[Record extracts Boundary: Start]
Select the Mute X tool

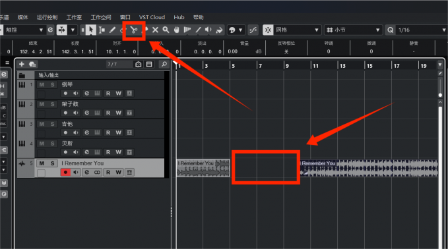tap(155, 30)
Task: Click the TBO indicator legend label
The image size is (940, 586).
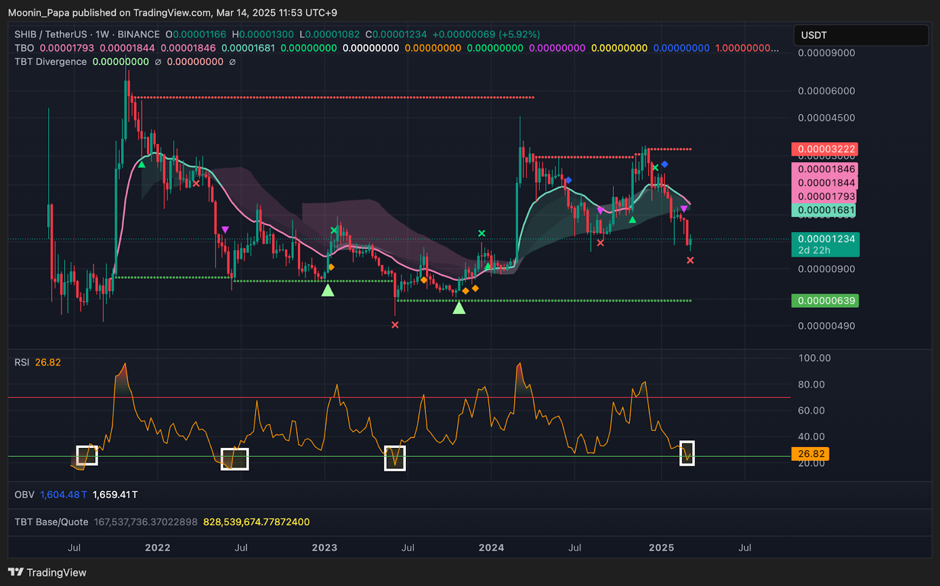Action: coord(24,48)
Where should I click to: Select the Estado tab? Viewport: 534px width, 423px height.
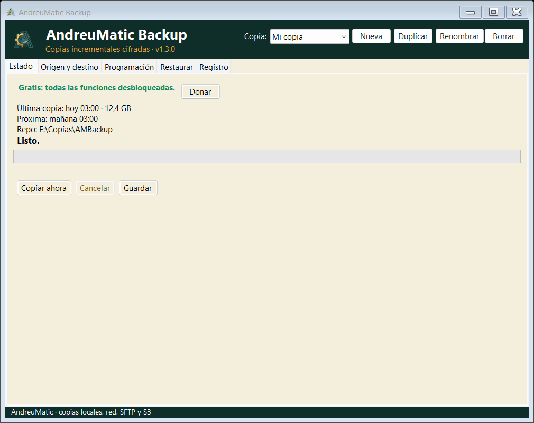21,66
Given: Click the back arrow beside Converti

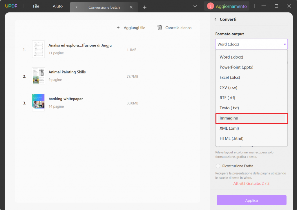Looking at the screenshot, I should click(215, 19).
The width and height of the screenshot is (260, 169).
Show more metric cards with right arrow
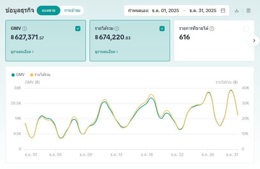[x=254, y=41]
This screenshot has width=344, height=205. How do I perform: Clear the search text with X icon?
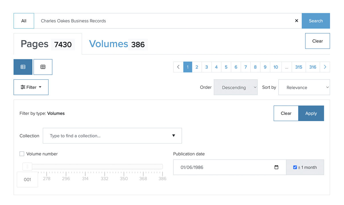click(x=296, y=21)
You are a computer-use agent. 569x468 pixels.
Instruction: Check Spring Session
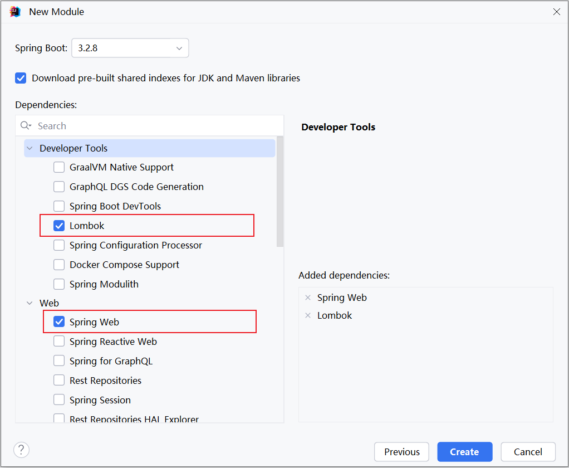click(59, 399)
[Record extracts Boundary: End]
[Record extracts Boundary: Start]
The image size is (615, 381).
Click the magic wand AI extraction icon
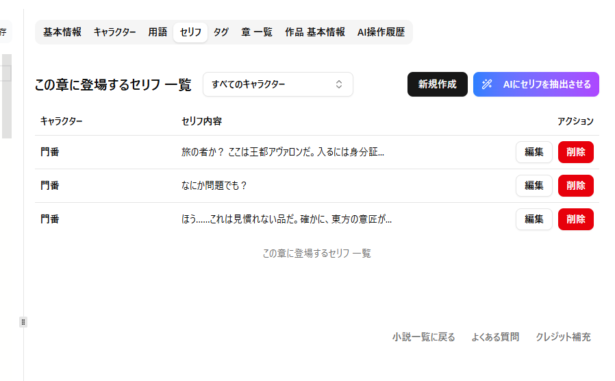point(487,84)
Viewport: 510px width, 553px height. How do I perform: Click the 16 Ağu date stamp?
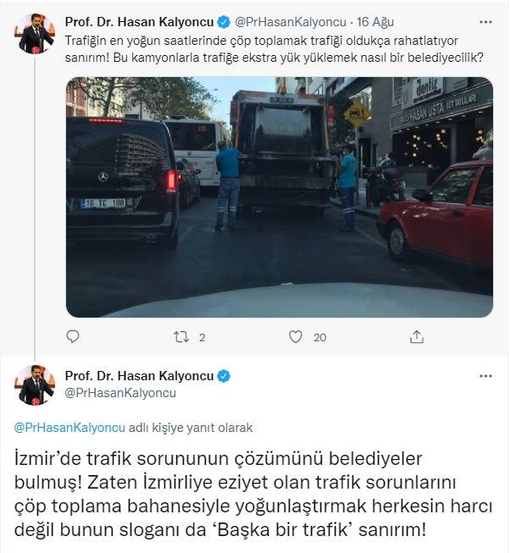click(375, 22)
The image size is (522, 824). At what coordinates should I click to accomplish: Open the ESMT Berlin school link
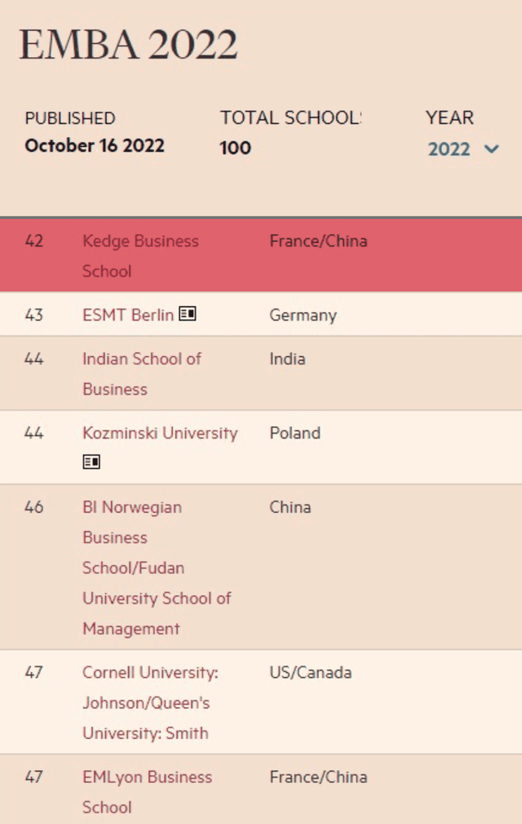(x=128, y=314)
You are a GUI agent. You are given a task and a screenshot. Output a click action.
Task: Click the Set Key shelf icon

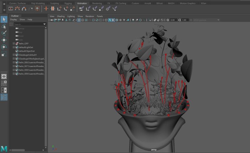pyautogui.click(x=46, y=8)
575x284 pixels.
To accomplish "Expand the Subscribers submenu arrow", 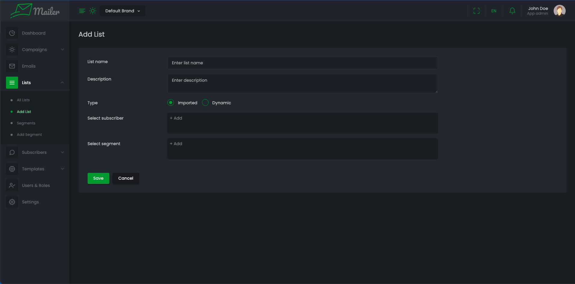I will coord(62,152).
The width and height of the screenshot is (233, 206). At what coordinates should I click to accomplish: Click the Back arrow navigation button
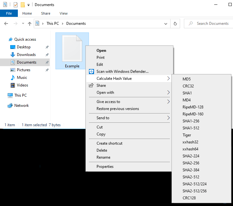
[Record extracts Boundary: End]
[Record extracts Boundary: Start]
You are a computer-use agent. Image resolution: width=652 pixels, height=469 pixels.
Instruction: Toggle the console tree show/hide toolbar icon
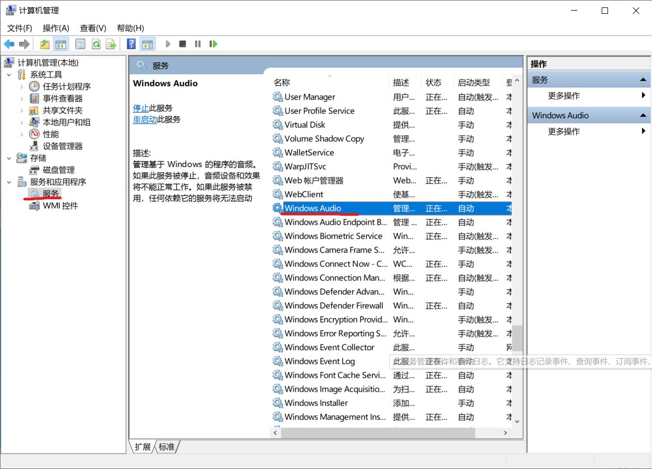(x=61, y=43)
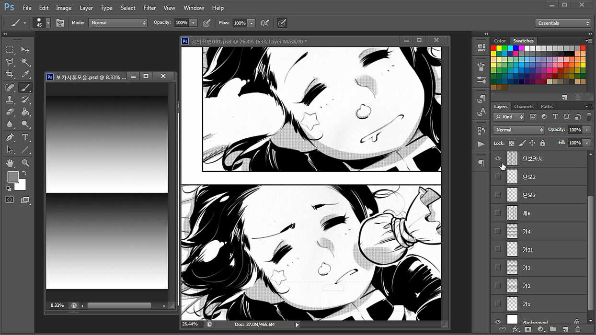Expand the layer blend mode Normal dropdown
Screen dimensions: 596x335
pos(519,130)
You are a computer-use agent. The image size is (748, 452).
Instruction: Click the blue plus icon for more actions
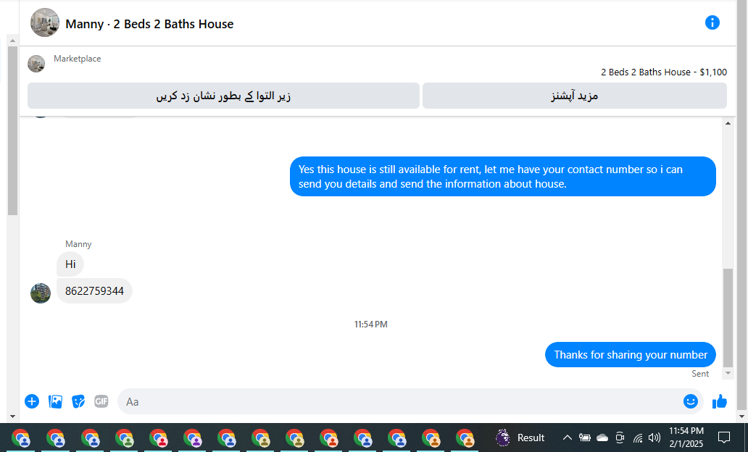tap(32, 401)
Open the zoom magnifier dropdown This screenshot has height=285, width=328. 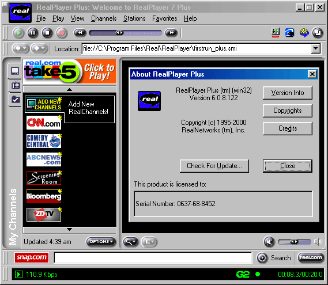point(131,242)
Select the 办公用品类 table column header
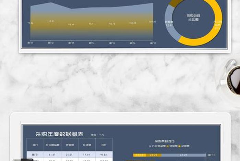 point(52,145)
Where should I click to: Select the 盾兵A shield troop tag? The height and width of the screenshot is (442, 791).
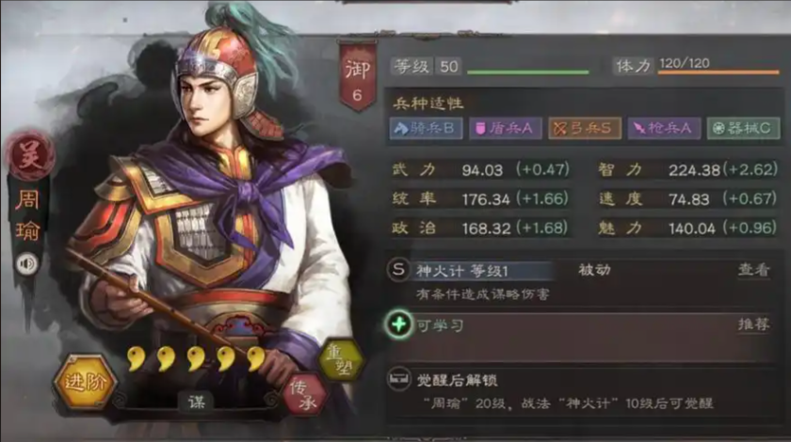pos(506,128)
[Record extracts Boundary: End]
» Directions for this task
Copy out, from the material above, each line in which the string "pixels" is found.

» Solution for this exercise
You are a computer-use agent. 569x468 pixels.
575x284 pixels.
You are a computer-use agent. Image resolution: width=652 pixels, height=469 pixels.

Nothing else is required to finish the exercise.